▸ **Your task**
All entries are to be reproduced exactly; the pictures are to be omitted.

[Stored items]
BEGIN
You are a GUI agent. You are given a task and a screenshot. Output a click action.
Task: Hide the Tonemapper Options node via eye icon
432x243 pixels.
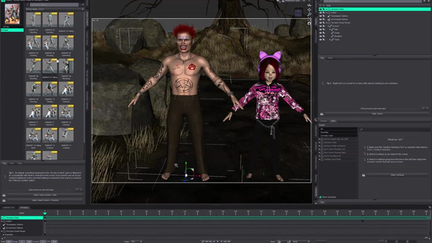321,16
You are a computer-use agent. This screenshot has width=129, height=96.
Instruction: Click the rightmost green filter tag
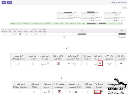[x=120, y=23]
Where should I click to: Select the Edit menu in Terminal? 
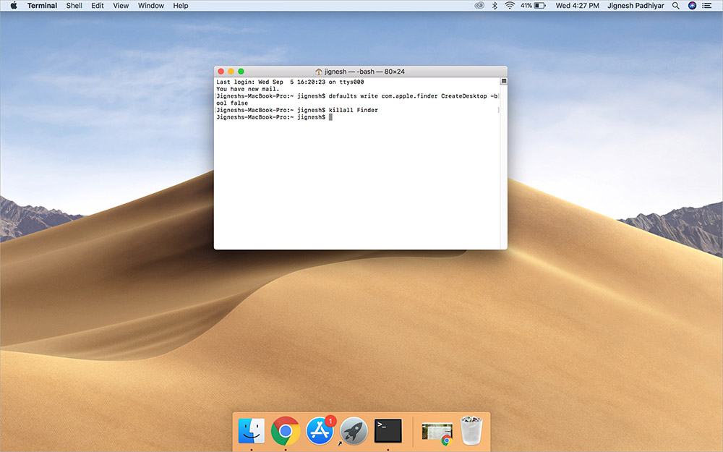coord(97,6)
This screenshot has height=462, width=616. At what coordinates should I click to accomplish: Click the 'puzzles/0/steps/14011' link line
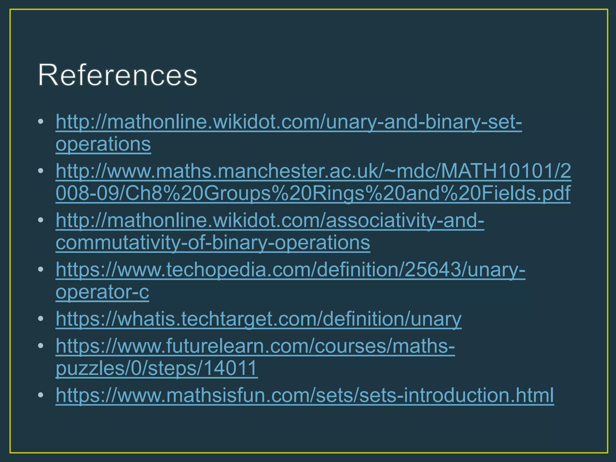[157, 368]
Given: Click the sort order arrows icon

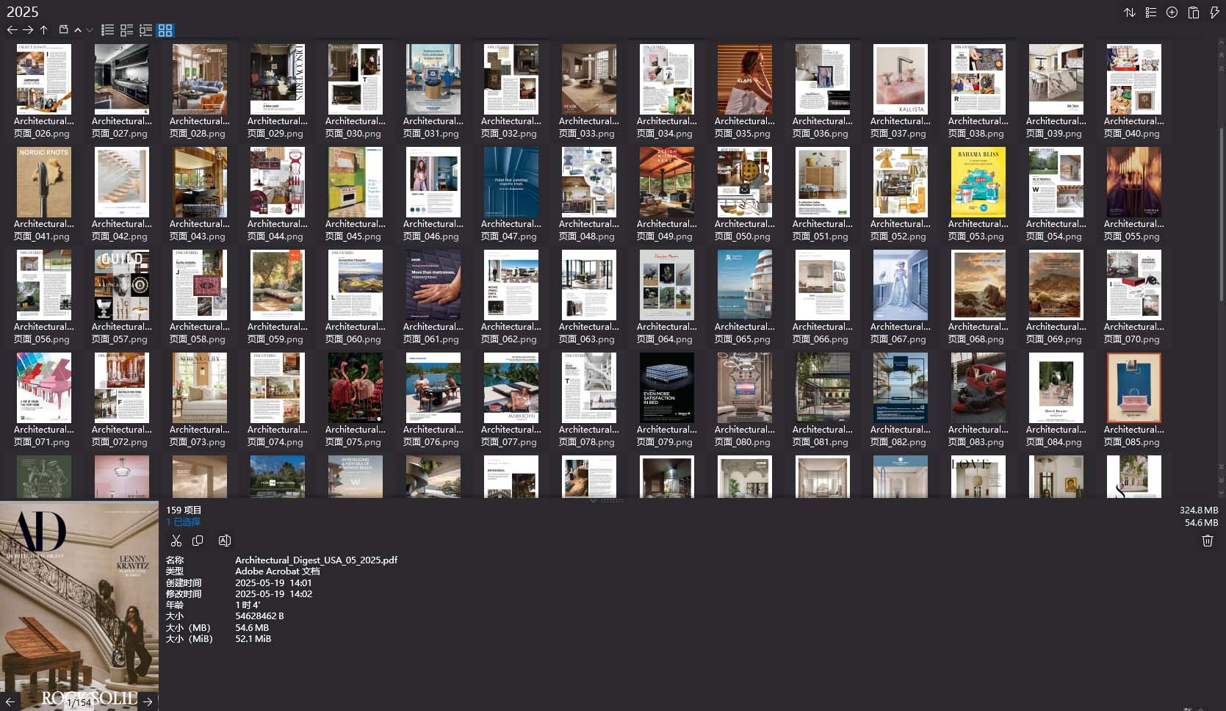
END
▸ **Completed exercise**
You are a GUI agent. You are given a task and a screenshot. Output a click action.
Task: Hide the Tonemapper Options node via eye icon
432x243 pixels.
321,16
You are a computer-use agent. This screenshot has width=129, height=96.
Instruction: Click the rightmost green filter tag
[x=120, y=23]
Where should I click to: Select the Edit menu in Terminal? 
coord(97,6)
This screenshot has height=462, width=616. At what coordinates should I click to accomplish: Click the 'puzzles/0/steps/14011' link line
[157, 368]
Given: Click the sort order arrows icon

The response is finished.